In 1203/4, the city fell to the lord of the Argolid, Leo Sgouros, who used the weakness of the Byzantine government and the turmoil of the Fourth Crusade to carve out for himself a practically independent state in southern and central Greece.[3] Sgouros' ambitions to create a state of his own were checked by the onslaught of the victorious Crusaders, who captured Corinth in 1210 after a long siege.[4][5]

The Crusaders established a Roman Catholic ("Latin") Archbishopric to replace the Greek Orthodox see, covering the same territory: the seven suffragan sees of Cephalonia, Zakynthos, Damala, Lacedaemon/Monemvasia, Argos, Helos and Zemena.[6] In reality, Monemvasia and Helos were not to come under Latin control until thirty years later, and the Latin clergy had difficulty imposing itself on the rural Greek population and priesthood.
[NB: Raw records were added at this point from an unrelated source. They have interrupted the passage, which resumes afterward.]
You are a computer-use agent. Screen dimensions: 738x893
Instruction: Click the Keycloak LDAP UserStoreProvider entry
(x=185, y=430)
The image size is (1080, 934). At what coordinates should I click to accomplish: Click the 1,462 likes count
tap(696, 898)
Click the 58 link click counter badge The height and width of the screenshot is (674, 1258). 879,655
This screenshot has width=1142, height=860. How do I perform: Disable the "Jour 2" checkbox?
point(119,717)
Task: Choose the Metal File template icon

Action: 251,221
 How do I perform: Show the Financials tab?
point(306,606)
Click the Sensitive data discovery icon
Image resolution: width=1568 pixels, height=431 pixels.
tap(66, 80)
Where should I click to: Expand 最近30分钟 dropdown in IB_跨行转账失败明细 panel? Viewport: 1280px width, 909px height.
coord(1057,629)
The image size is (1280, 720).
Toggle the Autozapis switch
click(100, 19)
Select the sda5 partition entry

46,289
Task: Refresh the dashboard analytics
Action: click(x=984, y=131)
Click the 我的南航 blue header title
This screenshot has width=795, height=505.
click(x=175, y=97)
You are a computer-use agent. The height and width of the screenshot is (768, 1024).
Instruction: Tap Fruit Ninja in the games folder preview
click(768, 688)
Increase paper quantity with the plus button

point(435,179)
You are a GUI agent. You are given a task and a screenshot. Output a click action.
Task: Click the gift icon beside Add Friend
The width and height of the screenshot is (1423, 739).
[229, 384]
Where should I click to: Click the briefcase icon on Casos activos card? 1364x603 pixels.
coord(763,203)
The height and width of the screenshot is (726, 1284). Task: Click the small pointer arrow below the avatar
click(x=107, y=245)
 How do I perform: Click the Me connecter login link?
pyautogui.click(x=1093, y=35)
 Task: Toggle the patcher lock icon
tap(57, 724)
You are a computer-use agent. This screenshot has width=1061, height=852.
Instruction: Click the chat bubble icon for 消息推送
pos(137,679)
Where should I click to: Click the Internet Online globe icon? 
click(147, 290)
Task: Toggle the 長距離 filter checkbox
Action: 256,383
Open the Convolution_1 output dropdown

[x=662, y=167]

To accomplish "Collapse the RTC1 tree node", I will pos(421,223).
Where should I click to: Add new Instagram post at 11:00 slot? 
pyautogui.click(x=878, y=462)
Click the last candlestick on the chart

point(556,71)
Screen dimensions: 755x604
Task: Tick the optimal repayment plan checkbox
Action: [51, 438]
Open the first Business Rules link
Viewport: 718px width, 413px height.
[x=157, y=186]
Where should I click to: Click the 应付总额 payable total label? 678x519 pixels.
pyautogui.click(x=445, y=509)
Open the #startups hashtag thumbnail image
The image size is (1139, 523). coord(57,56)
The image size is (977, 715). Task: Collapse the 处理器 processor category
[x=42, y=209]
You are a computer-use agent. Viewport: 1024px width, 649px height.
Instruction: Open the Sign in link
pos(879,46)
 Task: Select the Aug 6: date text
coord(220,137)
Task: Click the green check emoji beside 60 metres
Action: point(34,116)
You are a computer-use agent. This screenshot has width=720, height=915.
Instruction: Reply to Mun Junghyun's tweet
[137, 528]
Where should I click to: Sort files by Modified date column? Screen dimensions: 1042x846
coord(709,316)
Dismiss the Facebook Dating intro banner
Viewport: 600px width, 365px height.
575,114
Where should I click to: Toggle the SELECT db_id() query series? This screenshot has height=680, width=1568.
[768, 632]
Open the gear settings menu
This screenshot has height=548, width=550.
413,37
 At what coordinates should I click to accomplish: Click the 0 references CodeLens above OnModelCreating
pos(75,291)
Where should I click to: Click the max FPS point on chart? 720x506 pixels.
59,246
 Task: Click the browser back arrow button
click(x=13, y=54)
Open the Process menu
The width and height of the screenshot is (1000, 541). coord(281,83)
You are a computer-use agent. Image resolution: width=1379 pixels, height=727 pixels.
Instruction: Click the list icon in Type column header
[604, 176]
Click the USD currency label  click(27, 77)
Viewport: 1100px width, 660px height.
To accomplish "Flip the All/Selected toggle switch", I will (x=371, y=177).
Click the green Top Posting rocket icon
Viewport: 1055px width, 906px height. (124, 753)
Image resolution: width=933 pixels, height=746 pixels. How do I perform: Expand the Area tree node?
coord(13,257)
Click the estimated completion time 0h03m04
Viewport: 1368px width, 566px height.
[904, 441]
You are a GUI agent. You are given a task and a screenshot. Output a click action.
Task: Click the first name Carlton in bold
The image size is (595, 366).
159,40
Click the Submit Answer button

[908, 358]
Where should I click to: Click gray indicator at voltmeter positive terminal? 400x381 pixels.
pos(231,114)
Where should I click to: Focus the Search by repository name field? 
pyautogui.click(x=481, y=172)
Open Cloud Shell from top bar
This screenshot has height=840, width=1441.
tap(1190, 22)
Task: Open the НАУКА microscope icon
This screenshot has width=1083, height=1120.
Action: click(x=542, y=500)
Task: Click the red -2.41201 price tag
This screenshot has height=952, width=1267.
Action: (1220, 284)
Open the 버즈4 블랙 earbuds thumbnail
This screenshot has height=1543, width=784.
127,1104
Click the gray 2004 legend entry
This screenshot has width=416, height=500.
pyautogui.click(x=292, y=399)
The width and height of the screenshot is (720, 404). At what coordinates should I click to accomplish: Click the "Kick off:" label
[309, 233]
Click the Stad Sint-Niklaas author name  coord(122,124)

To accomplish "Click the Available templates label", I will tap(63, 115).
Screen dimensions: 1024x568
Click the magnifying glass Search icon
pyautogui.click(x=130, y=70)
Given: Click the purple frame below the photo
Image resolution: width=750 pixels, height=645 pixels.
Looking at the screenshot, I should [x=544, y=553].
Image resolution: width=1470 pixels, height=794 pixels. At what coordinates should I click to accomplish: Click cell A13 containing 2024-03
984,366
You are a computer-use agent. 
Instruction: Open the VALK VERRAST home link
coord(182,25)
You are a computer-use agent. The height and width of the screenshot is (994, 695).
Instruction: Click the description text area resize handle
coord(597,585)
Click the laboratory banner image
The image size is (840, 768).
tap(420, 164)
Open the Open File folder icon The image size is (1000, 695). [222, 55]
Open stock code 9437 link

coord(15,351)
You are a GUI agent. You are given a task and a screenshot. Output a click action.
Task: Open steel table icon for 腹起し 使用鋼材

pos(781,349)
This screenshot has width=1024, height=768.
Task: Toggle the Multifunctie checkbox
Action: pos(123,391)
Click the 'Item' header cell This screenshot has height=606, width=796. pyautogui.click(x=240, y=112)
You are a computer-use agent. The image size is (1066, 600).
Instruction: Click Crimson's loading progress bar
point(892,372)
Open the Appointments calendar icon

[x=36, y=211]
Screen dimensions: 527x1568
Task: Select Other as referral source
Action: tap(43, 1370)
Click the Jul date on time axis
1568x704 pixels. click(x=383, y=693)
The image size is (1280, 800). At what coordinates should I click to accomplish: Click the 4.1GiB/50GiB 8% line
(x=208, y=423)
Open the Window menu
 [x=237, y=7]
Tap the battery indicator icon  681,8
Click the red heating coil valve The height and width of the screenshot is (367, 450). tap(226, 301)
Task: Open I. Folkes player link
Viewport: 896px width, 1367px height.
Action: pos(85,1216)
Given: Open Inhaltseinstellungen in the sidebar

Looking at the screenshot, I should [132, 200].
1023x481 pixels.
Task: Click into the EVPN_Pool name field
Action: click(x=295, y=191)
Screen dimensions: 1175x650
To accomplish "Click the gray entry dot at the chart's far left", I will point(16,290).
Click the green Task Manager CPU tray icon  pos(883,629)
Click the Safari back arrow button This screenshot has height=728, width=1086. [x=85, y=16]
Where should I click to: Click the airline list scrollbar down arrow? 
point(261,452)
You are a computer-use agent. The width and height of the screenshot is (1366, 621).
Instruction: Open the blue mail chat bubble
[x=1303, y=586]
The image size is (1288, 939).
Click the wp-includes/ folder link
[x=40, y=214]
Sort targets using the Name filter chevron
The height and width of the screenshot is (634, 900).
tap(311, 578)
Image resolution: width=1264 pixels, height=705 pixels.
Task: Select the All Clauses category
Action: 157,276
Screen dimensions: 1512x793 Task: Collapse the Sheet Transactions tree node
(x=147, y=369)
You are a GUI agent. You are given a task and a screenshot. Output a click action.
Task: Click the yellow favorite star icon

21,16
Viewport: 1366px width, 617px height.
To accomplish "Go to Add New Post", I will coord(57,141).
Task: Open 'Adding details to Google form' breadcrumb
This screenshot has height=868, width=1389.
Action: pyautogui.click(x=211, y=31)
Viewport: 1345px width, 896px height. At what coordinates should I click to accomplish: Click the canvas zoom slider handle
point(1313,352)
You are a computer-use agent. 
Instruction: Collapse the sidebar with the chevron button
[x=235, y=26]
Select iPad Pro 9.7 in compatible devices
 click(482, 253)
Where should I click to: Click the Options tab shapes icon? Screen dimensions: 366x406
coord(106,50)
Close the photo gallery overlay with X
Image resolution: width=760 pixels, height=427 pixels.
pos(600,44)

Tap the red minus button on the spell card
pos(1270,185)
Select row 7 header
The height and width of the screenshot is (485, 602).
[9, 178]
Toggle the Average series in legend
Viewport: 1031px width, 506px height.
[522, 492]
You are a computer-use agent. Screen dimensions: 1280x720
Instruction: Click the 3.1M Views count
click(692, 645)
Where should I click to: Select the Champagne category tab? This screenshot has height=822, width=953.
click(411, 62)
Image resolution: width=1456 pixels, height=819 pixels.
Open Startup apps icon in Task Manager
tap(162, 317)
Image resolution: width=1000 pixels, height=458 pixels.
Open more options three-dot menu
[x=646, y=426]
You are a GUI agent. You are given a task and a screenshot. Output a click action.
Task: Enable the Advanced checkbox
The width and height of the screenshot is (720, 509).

As a result, the sees of Damala, Helos and Zemena seem to have never been occupied,[7] and Zemena and one half of Damala came to form part of the diocese of Corinth itself.[8] Along with its rival, the Latin Archbishop of Patras, the Archbishop of Corinth ranked as one of the two senior ecclesiastic barons in the Principality of Achaea, with eight knight's fiefs attached to him (and four each for the suffragan bishops of Argos and Lacedaemon).[9] Nevertheless, despite its ancestry and prestige, Corinth was rapidly eclipsed by Patras during the period of Frankish rule.[10]

Le Quien (III, 883) mentions twenty Latin prelates from 1210 to 1700, but Eubel (I, 218; II, 152) mentions twenty-two archbishops for the period from 1212 to 1476.[1] The city was recovered by the Byzantine Despotate of the Morea in 1395, and, after a short period (1397–1404) of rule by the Knights Hospitaller, returned to Byzantine hands, where it remained until it fell to the Ottoman Empire on 8 August 1458.[2] After this the Catholic see remained as a titular see.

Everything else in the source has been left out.